Task
Gather each line of the entries below that includes "todos".

Exercise data
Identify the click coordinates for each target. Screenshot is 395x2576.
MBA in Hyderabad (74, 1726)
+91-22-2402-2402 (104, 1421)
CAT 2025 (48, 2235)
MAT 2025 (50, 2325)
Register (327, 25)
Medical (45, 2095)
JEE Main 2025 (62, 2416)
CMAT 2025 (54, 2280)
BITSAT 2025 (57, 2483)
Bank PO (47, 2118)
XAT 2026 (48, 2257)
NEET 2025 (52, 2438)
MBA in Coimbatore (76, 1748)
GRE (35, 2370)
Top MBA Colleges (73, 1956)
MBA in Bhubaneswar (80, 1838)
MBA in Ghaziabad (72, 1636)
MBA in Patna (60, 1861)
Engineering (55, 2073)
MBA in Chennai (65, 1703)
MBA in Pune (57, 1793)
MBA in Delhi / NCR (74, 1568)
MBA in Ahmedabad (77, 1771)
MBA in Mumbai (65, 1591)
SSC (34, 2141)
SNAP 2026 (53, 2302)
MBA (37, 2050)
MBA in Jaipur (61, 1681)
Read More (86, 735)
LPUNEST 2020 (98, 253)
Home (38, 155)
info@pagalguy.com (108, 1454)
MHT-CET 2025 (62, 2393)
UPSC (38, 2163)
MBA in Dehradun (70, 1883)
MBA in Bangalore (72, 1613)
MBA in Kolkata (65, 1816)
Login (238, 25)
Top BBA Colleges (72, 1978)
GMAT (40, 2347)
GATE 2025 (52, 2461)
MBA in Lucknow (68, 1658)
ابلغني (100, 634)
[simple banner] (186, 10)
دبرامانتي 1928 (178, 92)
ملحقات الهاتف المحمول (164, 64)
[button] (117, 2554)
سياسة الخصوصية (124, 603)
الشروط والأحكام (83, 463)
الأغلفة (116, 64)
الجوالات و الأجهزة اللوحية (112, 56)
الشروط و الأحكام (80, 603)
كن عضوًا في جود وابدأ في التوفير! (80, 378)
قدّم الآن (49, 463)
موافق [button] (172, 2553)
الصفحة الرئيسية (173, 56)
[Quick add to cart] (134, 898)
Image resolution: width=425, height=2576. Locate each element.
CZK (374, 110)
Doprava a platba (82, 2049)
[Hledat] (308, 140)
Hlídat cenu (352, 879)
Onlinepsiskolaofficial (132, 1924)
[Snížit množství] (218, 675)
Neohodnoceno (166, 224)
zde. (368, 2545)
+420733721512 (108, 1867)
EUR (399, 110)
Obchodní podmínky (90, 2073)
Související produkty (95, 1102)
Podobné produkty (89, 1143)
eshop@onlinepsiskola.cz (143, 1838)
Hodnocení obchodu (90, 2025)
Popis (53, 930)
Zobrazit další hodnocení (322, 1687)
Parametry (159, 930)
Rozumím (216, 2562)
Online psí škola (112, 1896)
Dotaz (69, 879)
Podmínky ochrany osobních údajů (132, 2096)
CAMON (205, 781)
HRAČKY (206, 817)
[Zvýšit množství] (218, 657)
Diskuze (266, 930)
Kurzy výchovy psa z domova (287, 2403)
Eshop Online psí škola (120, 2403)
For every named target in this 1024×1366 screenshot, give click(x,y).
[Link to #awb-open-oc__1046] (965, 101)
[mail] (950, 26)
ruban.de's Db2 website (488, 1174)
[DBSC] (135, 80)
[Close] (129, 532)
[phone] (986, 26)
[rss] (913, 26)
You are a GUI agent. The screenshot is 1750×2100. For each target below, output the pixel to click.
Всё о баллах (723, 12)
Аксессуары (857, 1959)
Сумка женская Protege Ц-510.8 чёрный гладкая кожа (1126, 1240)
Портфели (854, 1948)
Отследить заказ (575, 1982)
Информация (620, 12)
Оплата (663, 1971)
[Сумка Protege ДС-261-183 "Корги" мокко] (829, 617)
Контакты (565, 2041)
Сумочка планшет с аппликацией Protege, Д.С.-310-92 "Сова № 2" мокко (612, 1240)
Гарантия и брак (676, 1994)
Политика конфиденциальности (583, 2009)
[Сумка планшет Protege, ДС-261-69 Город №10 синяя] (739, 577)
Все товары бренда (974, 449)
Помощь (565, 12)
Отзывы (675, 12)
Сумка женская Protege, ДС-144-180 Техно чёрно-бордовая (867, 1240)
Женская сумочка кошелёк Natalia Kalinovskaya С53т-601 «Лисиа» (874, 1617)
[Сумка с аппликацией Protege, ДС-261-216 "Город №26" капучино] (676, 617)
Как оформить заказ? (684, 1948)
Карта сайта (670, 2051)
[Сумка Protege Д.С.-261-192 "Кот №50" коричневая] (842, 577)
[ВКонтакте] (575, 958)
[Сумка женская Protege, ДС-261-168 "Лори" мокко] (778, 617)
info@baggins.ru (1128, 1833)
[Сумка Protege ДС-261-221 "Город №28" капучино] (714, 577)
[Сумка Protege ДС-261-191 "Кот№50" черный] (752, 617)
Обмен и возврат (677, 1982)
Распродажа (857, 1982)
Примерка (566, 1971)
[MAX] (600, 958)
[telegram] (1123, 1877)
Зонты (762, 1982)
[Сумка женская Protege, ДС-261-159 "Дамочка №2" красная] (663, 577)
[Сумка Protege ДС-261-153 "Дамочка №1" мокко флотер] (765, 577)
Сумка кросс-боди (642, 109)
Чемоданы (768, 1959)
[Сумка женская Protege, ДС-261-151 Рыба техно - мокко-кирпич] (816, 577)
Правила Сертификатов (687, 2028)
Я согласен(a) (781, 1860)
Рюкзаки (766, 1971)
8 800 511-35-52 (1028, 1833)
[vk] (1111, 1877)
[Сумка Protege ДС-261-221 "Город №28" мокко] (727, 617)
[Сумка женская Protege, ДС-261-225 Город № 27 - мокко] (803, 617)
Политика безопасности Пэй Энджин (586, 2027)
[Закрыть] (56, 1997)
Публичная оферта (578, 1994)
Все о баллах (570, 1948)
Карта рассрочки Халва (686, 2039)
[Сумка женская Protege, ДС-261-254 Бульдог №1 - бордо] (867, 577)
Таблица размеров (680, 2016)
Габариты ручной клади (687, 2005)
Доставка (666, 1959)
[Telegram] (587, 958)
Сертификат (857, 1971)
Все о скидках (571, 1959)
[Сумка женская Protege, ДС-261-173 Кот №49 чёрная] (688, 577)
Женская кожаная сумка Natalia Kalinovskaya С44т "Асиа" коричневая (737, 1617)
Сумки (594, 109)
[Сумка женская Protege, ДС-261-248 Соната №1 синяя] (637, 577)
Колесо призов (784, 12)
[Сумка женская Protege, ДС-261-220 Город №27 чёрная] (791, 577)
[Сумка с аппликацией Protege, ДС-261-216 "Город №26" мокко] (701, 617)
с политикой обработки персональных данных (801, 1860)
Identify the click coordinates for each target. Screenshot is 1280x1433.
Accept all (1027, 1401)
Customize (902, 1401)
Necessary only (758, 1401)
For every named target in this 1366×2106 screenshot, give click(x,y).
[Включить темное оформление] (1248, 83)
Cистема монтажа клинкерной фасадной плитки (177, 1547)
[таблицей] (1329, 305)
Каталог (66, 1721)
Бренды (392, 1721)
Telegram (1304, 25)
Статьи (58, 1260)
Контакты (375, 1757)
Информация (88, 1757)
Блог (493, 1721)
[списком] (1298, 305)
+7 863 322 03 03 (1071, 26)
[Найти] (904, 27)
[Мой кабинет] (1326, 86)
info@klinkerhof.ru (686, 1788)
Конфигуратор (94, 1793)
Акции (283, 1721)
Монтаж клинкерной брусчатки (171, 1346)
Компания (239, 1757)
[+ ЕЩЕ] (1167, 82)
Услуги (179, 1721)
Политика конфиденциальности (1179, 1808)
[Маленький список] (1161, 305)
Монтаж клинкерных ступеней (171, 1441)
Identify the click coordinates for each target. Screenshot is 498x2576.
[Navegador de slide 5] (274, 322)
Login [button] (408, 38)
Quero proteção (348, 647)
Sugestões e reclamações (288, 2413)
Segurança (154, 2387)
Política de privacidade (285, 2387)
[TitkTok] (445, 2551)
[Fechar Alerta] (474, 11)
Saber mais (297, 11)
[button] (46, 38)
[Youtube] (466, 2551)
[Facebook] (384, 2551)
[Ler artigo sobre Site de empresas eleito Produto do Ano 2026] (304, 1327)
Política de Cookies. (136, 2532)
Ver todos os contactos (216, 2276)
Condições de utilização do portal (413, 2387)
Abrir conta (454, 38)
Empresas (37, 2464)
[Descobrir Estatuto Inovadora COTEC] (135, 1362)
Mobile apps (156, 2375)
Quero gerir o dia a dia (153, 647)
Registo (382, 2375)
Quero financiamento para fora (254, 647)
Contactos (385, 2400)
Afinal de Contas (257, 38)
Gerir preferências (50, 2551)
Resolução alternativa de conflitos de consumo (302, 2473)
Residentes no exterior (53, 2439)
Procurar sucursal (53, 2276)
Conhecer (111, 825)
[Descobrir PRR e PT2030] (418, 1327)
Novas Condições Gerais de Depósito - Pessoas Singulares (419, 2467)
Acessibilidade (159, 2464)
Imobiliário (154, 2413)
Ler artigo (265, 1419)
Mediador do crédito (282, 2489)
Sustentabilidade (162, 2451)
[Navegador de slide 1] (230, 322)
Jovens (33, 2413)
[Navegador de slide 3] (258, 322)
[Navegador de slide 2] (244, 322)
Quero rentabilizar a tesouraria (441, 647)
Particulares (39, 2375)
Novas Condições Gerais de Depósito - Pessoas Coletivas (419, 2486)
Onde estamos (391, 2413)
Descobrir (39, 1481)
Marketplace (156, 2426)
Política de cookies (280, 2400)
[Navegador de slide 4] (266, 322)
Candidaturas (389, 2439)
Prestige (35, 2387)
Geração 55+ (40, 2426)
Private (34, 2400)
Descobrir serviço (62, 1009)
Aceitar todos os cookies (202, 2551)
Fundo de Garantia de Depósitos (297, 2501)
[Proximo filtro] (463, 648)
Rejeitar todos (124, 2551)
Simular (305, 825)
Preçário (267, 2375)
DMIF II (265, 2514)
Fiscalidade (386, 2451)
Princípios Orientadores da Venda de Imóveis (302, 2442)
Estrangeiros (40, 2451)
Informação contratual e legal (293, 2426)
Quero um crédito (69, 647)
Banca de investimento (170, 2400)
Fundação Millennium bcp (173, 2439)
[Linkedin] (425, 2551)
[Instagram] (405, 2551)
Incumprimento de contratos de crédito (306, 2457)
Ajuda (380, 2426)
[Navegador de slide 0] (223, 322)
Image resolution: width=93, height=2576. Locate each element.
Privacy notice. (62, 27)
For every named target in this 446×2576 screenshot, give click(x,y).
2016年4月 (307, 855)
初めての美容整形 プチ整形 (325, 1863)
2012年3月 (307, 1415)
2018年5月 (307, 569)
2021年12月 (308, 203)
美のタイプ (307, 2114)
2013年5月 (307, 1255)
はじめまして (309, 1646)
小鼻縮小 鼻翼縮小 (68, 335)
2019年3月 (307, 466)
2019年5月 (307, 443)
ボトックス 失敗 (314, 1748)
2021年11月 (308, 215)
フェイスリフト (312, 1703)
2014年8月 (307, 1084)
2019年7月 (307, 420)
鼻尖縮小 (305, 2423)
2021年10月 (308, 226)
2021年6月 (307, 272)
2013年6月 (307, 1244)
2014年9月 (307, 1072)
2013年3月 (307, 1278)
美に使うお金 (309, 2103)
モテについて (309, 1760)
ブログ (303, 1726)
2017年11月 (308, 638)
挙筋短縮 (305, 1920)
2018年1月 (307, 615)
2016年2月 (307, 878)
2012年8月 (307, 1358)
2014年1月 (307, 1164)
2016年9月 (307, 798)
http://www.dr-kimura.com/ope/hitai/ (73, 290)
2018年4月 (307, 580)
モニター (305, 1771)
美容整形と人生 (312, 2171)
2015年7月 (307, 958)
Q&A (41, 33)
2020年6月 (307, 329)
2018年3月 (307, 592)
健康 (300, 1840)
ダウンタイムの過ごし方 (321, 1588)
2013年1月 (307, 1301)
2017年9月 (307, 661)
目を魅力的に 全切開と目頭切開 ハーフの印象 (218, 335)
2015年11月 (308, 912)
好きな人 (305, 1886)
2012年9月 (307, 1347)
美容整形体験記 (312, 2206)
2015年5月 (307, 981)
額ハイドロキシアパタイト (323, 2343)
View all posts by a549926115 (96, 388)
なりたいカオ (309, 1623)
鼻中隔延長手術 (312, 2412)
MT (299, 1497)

Completed task
Ver todos os contactos (216, 2276)
Aceitar todos os cookies (202, 2551)
Rejeitar todos (124, 2551)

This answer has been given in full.